SCHRIFTLICHE AUFGABE »
Welchen Monitor will Janna laut dem vorliegenden Text ausprobieren, falls es bis zur Verfügbarkeit der MSI-Monitore noch zu lange dauert?

VORLIEGENDER TEXT »
Dann hatte ich wohl Glück... 
Entweder war es ein Fehler oder eine gezielte Aktion. Der Preis war offensichtlich nur gestern und eventuell auch nur für ein paar Stunden gültig.
Andere Shops die laut Idealo den Monitor zu einem ähnlich niedrigen Preis angeboten hatten, waren auf deren Webshops wieder nur zum regulär teureren Preis erhältlich.


----------



## Janna (21. Februar 2018)

*AW: Kaufberatung Monitor für Gaming*



Zipacna schrieb:


> Dann hatte ich wohl Glück...
> Entweder war es ein Fehler oder eine gezielte Aktion. Der Preis war offensichtlich nur gestern und eventuell auch nur für ein paar Stunden gültig.
> Andere Shops die laut Idealo den Monitor zu einem ähnlich niedrigen Preis angeboten hatten, waren auf deren Webshops wieder nur zum regulär teureren Preis erhältlich.



Ja, ich hatte auch die letzte Zeit von solchen Fehlern hin und wieder gelesen, wo dann die Verkäufer bei manchen Kunden die Bestellungen storniert haben. Danke dir trotzdem fürs Bescheid geben 

Ich habe jetzt mal im MSI Bereich interessehalber nachgefragt, ob da schon irgendwas bekannt ist bzgl. wann voraussichtlich die Monitore verfügbar sein werden, 
da wenn es noch zulange dauert ich es mit dem AOC AG322QCX probieren werde.

BEREITGESTELLTES MATERIAL »
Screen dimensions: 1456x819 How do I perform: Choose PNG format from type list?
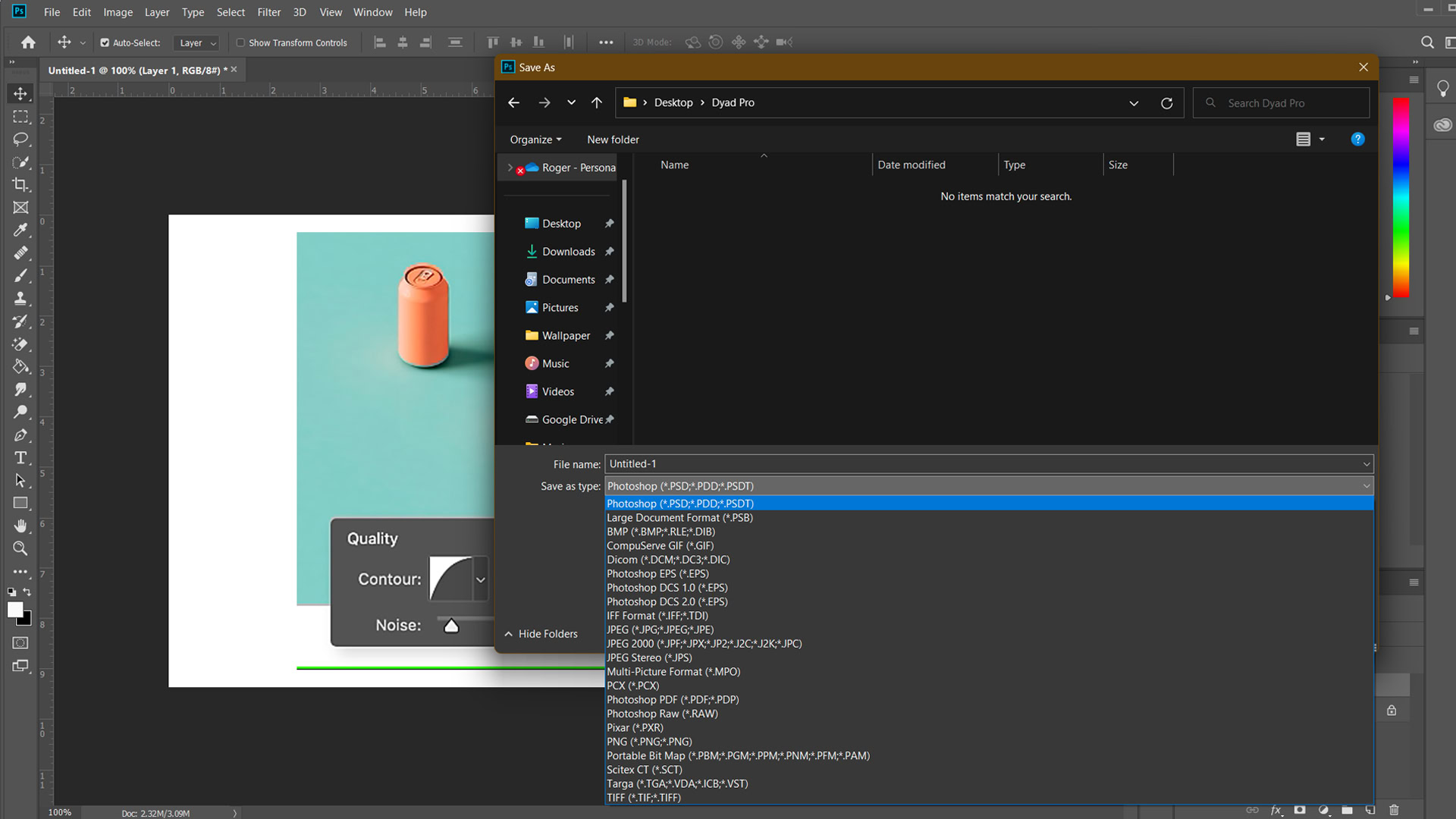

ERGEBNIS »
Den AOC AG322QCX.